Prostate cancer is the most common cancer in men, affecting 40,000 British men a year and killing 10,000.
Most
NHS hospitals automatically use biopsies for men with suspected
prostate cancer, removing and examining tissue in an attempt to
establish whether the disease is present.
More
than 100,000 of these ‘blind’ biopsies are carried out every year – but
experts say the procedures are inaccurate and risky.
They are instead calling for less
invasive – but far more expensive – MRI and ultrasound scans to be used
first, which they say could immediately and reliably give the all-clear
to men without the disease, and allow doctors to carry out more accurate
biopsies by pinpointing the area where a tumour is suspected.
Professor
Mark Emberton, of the University College London, told the Daily
Telegraph: ‘There is no other organ of the body where we carry out
random “blind” biopsies without knowing where we are looking.
Prostate cancer is the most common cancer in men, affecting 40,000 British men a year and killing 10,000 (file photo)
‘At UCLH we have been using MRI,
followed by a guided biopsy for several years, but there are only a
handful of hospitals in this country which do this, and that needs to
change.’
The health
economists who carried out the Wellcome Trust-funded study calculated
that using the alternative procedure could mean a quarter of patients
are given the all-clear without having a biopsy.
For every 1,000 men with suspected cancer, 250 men could have been reassured after a scan.
Of
500 of the cases in which significant disease was present, just 50 per
cent were detected during the traditional biopsy, compared with 68 per
cent using the MRI-guided technique.
One in 20 of those undergoing the traditional biopsy were wrongly found to have significant disease levels.

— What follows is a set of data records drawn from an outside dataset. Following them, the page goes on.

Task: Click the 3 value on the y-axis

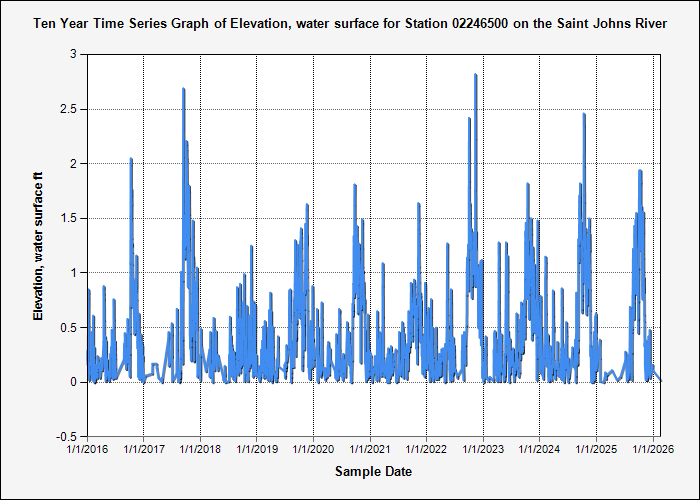Action: click(x=74, y=54)
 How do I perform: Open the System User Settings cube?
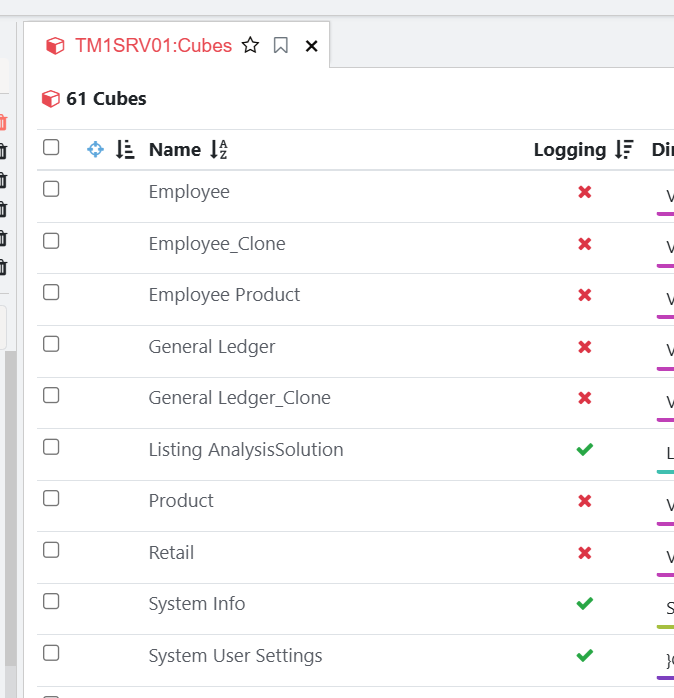tap(235, 656)
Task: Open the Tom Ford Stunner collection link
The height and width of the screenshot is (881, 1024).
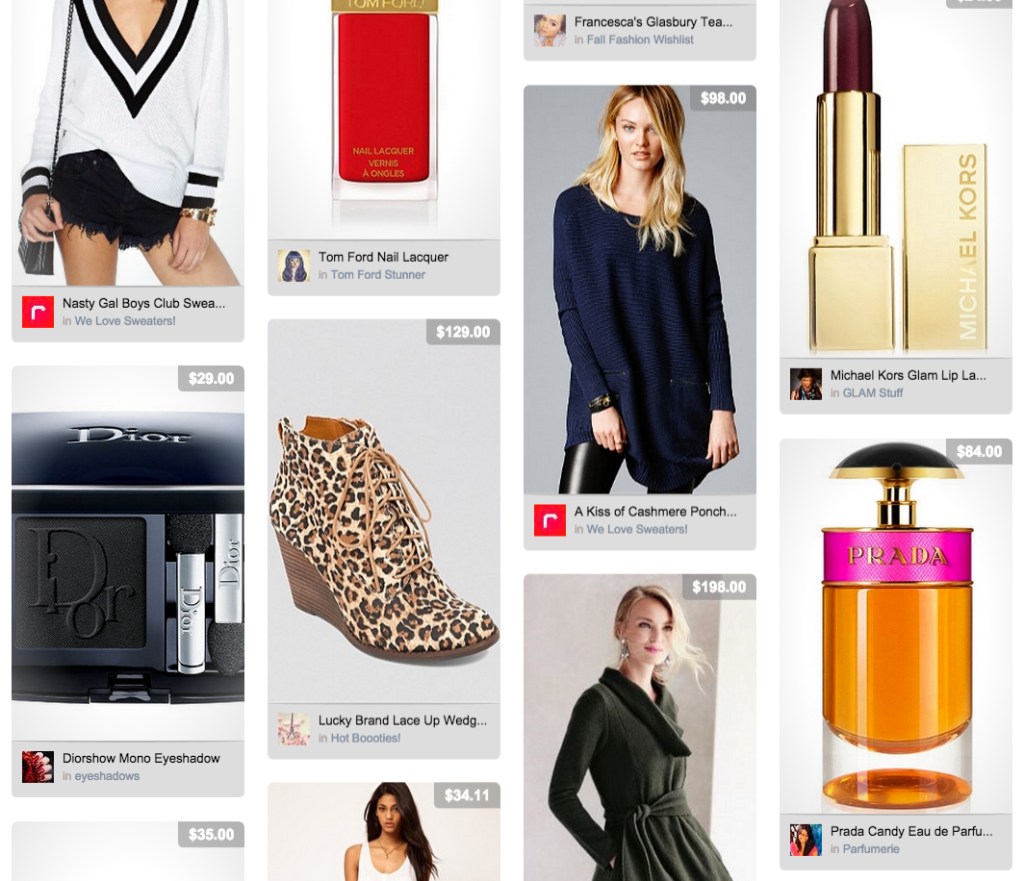Action: (x=377, y=275)
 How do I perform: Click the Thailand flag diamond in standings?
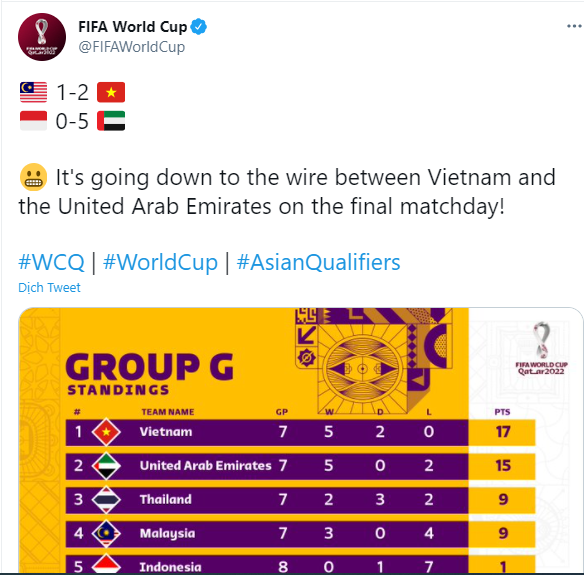107,500
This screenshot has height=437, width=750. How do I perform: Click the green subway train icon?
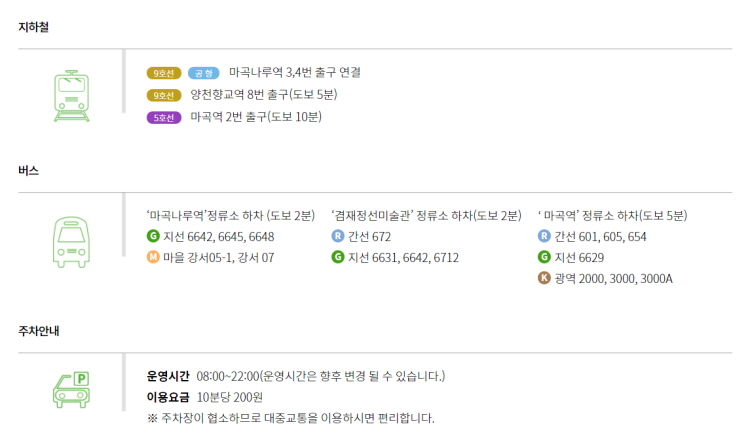pyautogui.click(x=71, y=95)

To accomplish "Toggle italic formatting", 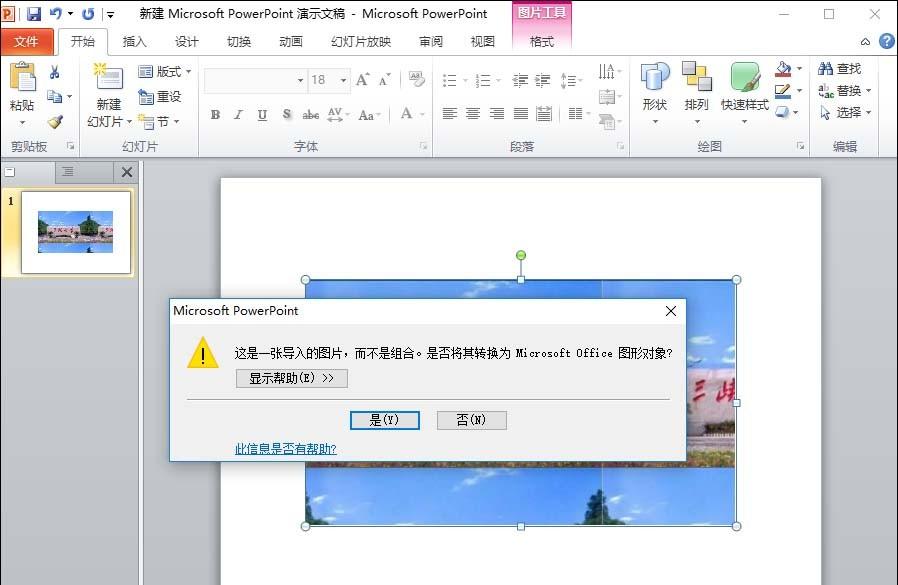I will pyautogui.click(x=237, y=114).
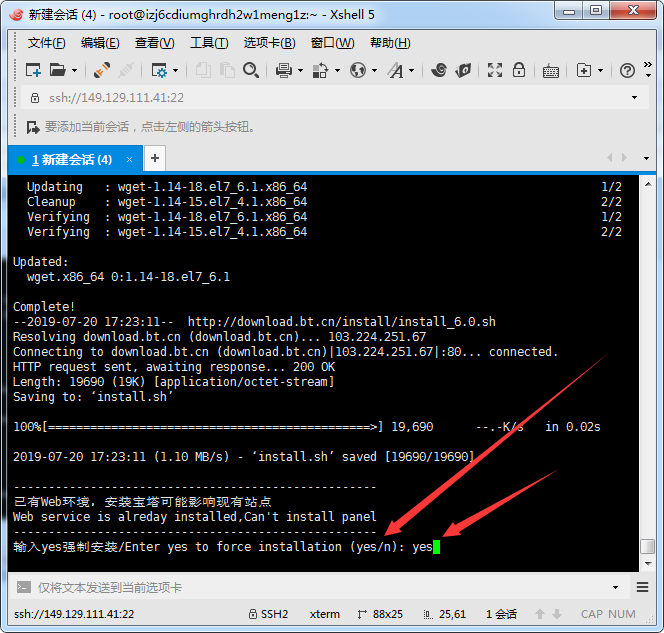This screenshot has height=633, width=664.
Task: Click the Find magnifier icon in toolbar
Action: tap(251, 70)
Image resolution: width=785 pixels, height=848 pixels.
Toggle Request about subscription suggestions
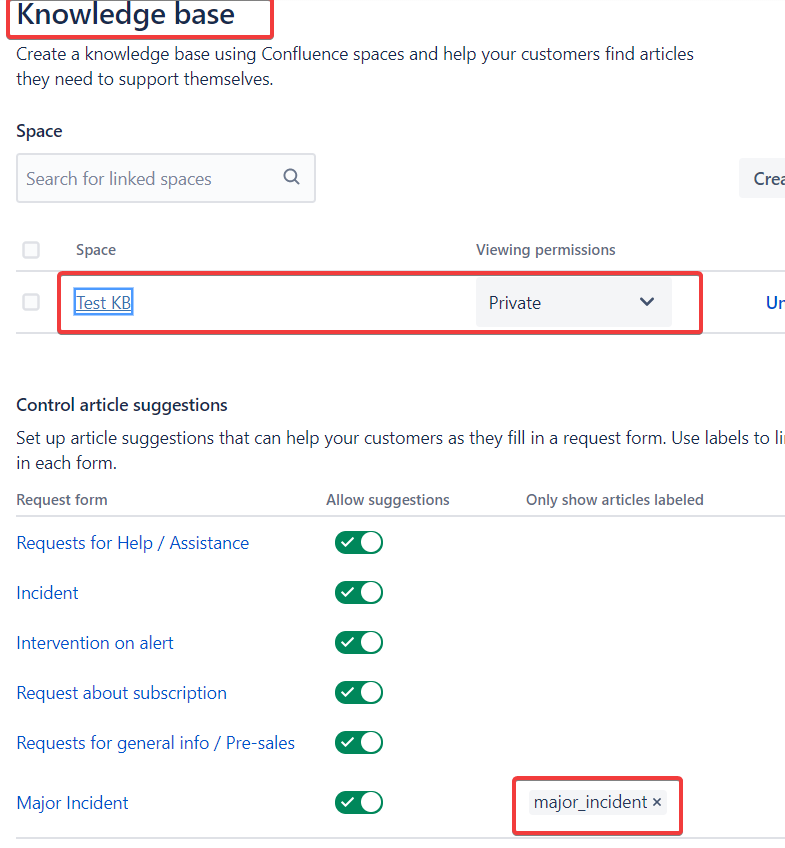coord(359,692)
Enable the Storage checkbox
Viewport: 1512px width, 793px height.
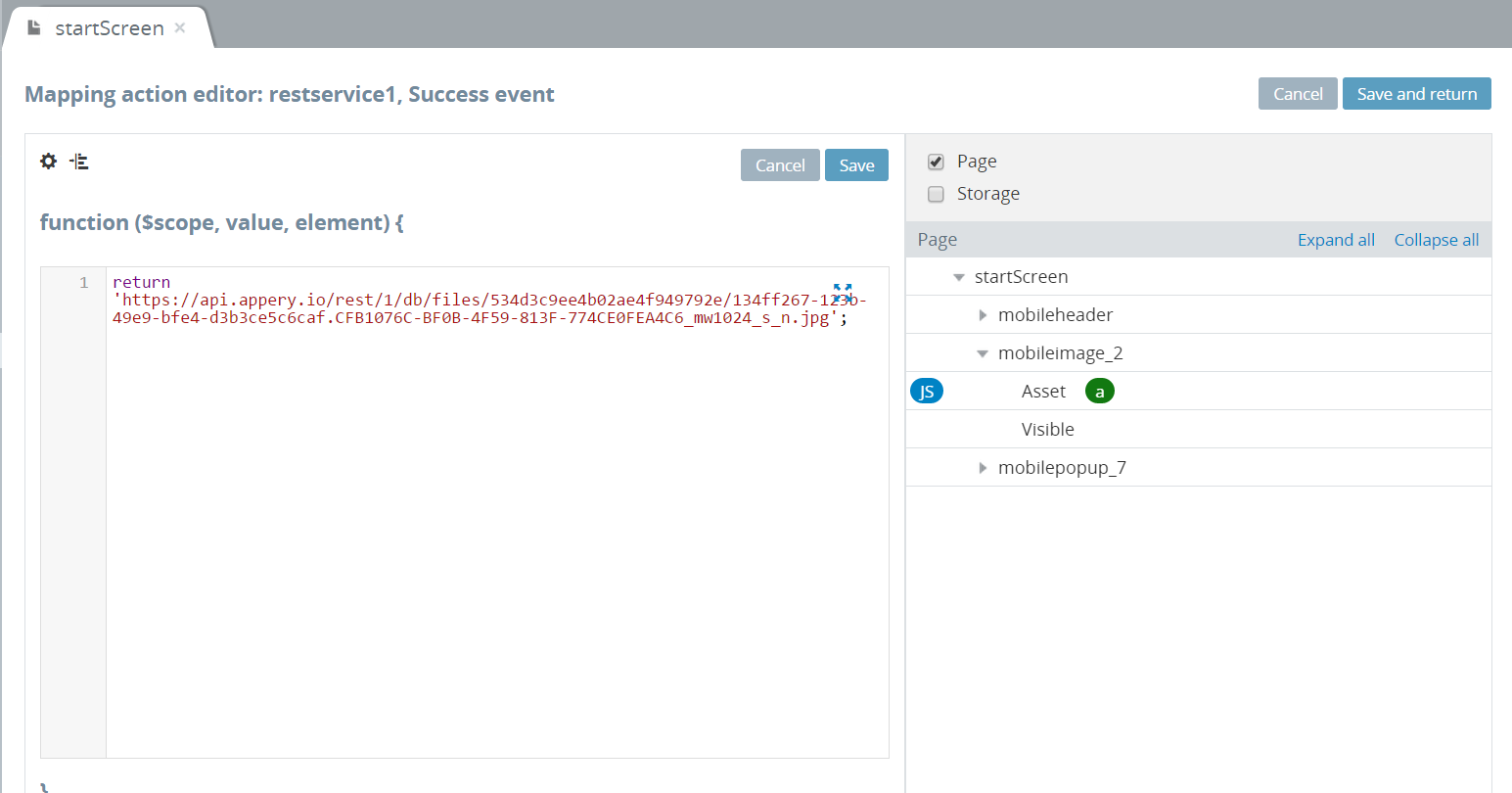(x=936, y=194)
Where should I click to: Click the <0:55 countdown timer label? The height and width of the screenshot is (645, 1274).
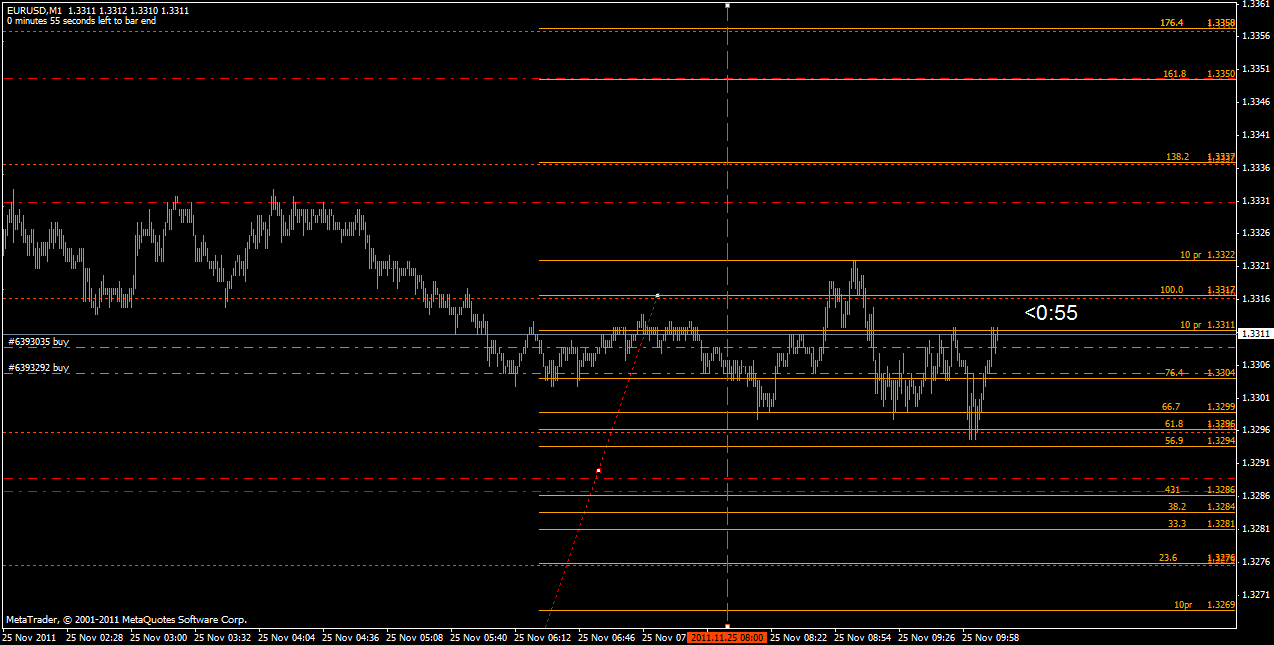1050,313
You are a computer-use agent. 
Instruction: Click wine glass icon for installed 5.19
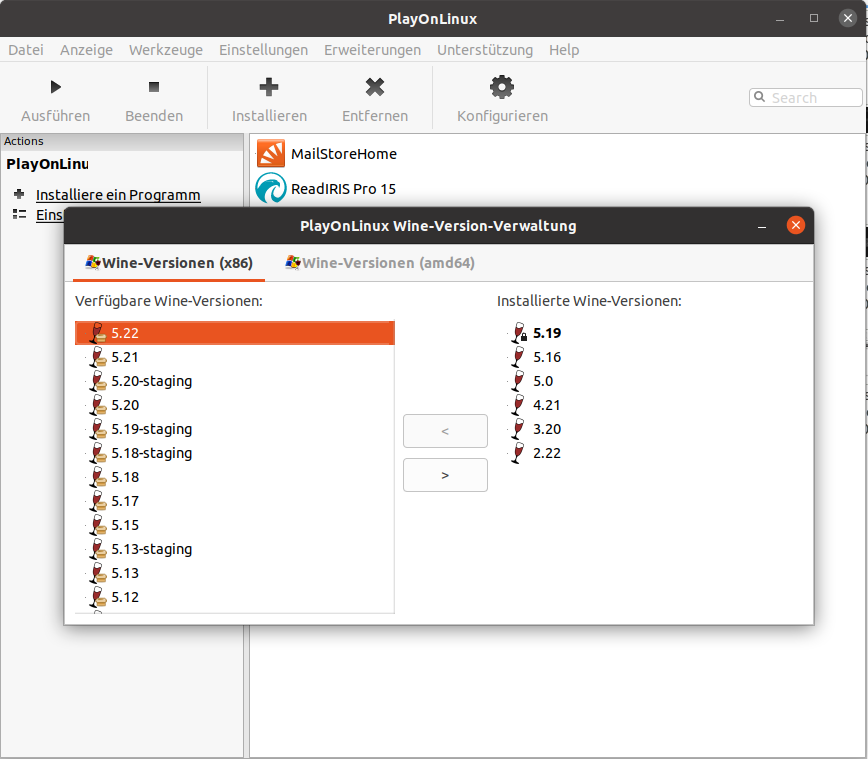click(x=518, y=333)
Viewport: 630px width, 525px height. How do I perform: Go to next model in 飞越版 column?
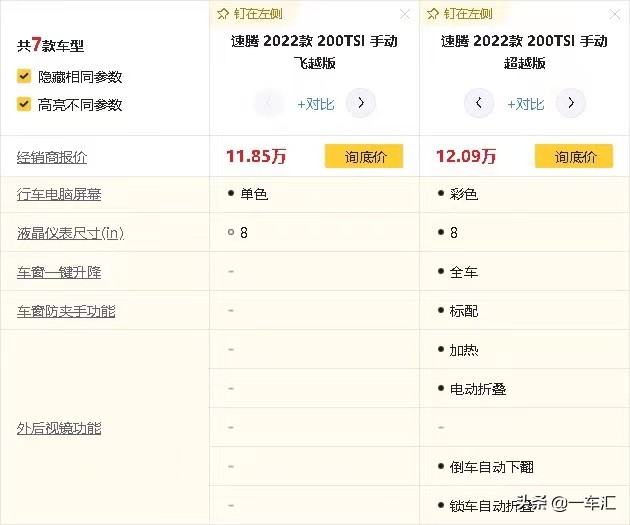point(360,103)
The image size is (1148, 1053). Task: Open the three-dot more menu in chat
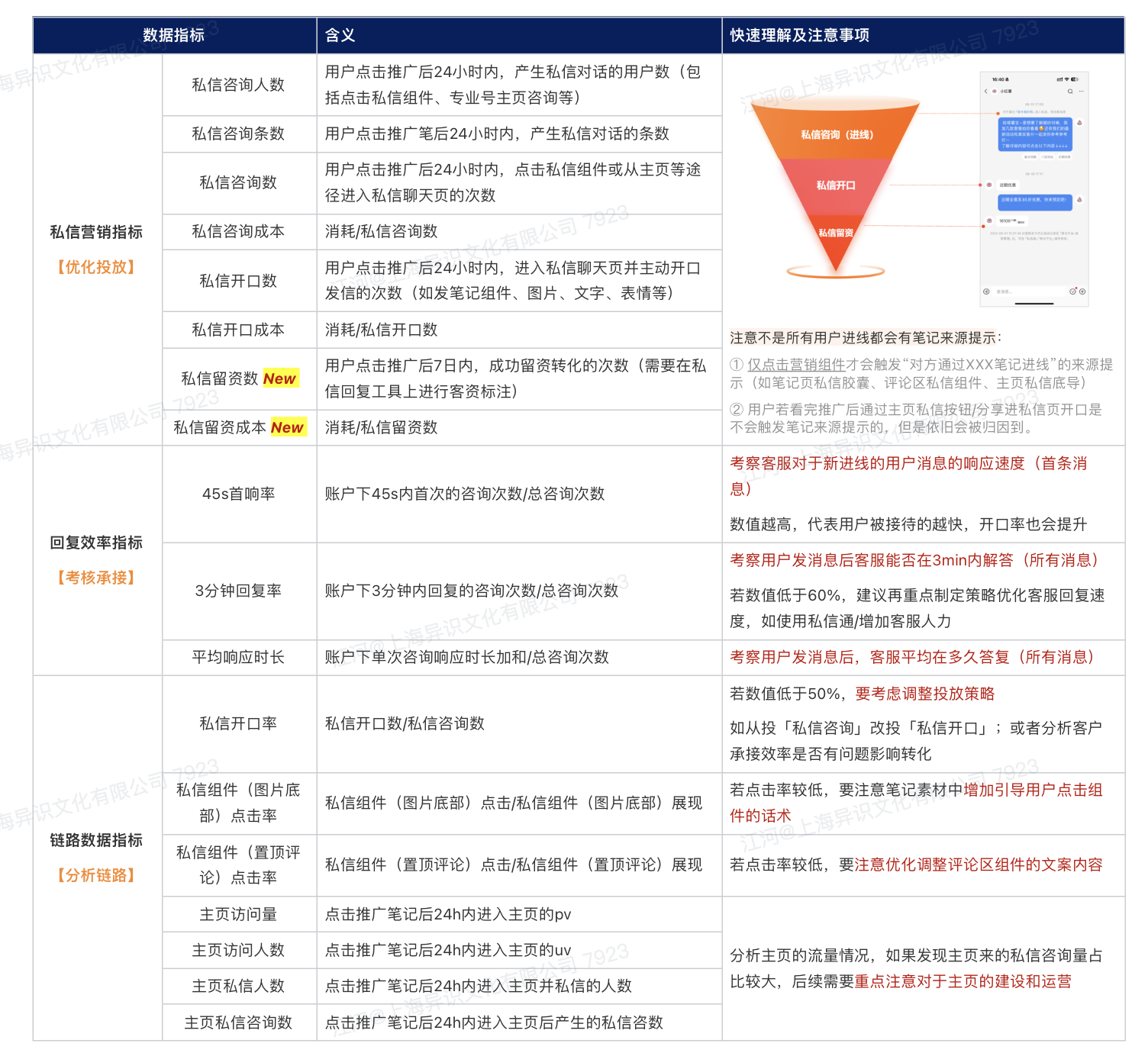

Using the MRI-guided technique, around half as many men were given a wrong diagnosis.
Sarah
Willis, a health economist from London School of Hygiene and Tropical
Medicine, said: ‘These findings suggest that the use of MRI and
ultrasound not only detects far more cases, but leads to fewer false
positives, in which significant disease is wrongly diagnosed.’
Dr
Kate Holmes, head of research at Prostate Cancer UK, said: ‘This early
data suggests that giving men an MRI scan before a biopsy may put
clinicians in a better position to tailor investigations and treatments
further down the line.
'However, Research is still necessary before we the conclusion of the true value of this method is cleared.’